Enhancing Automatic Tests for Graphics-Based Applications

Enhancing Automatic Tests for Graphics-Based Applications

This paper describes the problems of using image comparisons in automatic tests and reviews two image processing algorithms, which can be integrated into the existing automatic test tools.

By: David Birin


This paper describes the problems of using image comparisons in automatic tests and reviews two image processing algorithms, which can be integrated into the existing automatic test tools.

Problem description

The current automatic functional test tools do not provide the solutions for working with graphics based applications such as GIS / CAD / computer games etc.

These applications are characterized with a graphic screen, which displays an image that changes dynamically according to user inputs.

Most of the testing activities on such applications are reduced to viewing these changes and verifying that the new image represents a valid result to the operation. This is mostly done by manual testers. They perform an action and examine the resulted image, often using the rule of thumb “if it looks good – it’s o.k.” This rule can be translated into an add-in, which can be integrated with the existing functional testing tools.

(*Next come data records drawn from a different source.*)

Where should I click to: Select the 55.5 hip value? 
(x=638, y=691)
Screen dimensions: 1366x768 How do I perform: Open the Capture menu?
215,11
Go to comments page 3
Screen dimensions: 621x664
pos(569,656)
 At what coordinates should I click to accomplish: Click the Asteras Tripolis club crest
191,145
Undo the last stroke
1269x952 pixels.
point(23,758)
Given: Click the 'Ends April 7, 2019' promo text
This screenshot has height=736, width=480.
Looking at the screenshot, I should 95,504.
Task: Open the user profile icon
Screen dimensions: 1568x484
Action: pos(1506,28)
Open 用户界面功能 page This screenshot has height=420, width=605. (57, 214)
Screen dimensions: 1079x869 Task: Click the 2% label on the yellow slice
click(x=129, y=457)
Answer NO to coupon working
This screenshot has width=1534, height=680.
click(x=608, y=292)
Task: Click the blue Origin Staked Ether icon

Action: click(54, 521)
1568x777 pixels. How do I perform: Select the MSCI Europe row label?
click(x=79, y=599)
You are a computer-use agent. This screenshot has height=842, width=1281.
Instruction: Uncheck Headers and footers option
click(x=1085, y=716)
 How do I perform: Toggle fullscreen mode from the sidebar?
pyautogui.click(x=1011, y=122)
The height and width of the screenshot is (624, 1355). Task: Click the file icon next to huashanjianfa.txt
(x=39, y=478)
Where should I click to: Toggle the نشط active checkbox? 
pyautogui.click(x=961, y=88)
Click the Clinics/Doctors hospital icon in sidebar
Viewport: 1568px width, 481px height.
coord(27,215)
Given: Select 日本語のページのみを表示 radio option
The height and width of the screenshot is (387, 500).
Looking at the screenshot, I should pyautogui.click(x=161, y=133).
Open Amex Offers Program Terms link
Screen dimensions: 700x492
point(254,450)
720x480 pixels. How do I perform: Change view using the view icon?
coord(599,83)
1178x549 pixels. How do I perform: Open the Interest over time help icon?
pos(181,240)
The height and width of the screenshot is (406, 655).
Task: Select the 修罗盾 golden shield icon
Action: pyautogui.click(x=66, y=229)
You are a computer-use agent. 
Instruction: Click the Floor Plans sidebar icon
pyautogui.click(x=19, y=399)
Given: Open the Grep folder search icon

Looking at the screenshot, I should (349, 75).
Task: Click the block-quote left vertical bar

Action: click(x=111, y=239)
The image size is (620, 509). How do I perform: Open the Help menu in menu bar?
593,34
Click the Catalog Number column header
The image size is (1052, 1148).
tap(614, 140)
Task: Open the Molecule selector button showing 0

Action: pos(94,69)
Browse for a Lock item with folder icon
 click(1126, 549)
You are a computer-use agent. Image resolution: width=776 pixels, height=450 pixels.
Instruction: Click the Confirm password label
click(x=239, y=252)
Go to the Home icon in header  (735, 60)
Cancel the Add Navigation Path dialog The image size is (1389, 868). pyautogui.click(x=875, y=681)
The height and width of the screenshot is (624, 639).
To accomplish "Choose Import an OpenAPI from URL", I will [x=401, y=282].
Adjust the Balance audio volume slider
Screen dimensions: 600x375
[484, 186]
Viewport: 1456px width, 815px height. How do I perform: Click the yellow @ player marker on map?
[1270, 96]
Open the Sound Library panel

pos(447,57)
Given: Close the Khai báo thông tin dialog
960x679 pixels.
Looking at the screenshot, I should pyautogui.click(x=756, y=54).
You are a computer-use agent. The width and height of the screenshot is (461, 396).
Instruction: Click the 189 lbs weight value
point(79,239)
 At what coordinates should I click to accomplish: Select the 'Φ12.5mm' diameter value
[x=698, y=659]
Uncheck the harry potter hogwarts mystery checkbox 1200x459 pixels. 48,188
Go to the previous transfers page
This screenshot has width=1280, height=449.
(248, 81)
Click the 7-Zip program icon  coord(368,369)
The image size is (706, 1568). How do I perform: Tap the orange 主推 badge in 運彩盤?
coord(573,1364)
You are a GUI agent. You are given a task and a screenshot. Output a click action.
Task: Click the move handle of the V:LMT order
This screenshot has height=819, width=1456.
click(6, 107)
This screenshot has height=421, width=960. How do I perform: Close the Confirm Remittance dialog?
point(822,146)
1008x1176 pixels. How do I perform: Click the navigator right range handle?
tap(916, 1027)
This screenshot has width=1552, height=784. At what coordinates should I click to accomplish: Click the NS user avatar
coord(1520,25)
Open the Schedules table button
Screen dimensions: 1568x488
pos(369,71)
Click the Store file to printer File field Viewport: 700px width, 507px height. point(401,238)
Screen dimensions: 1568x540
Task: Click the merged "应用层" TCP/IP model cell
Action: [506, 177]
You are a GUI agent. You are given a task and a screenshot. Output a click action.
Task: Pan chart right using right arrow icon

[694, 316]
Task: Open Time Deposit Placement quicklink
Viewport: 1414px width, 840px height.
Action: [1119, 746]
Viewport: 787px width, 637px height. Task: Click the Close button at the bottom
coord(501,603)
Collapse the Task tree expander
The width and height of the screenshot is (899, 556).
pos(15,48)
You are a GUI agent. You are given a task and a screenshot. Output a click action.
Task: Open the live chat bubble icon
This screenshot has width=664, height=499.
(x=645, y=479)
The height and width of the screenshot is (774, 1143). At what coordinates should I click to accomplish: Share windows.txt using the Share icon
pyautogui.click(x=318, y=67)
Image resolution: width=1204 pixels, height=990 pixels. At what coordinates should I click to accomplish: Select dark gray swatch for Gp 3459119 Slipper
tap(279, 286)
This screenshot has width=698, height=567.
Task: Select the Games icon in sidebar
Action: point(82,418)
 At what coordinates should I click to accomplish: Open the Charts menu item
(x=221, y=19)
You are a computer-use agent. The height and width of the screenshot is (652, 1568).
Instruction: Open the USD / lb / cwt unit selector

In addition, the amount of comparisons is also an important factor. Let’s take an animation renderer, for example. A bug was fixed in the system and now we need to perform regression tests with a previously rendered clip. The test case is a 3 minute clip, and there are 30 frames per second. Simple math shows that there will be 5400 comparisons; this task is almost impossible for a human tester. That makes it a great candidate for automation.

Current solution

Most of the functional testing tools provide functions for bitmap comparison. In such case, when the tests are run, the visible image is compared with a reference image that was saved earlier. Sometimes, these functions have a tolerance argument, which describes the percent of pixels that can be different between the two pictures. This tool has two major lacks. The first is the ability to define the rules for the tolerance. For example, for a picture where all the pixels moved one pixel to the right, the bitmap comparison will report that the new picture and the reference picture are different in 100%, and therefore the test will report failure. By the definition of the application such state is not considered a bug. This cannot be implemented using the existing tools. The second lack is relevant to the time spent when analyzing the tests results. Although the bitmap comparison has ended in failure, it’s important to inspect why. Going over the picture pixel by pixel to find the pixels that are changed is a Sisyphean and almost impossible job.

Proposed Solution

An add-in was developed in order to solve this problem. Such an add-in can be personalized to the client needs, using different image processing algorithms which apply to set of rules as predefined by the subject matter experts for success / failure. Combining such a tool into an existing set of automatic tests can broaden the coverage of the tests, increase the efficiency of the tests, and provide results with a higher precision than experienced before. This add-in drastically reduces the number of false positives (failures that are not actually failures) caused by differences in random number generation, OS or machine architecture differences.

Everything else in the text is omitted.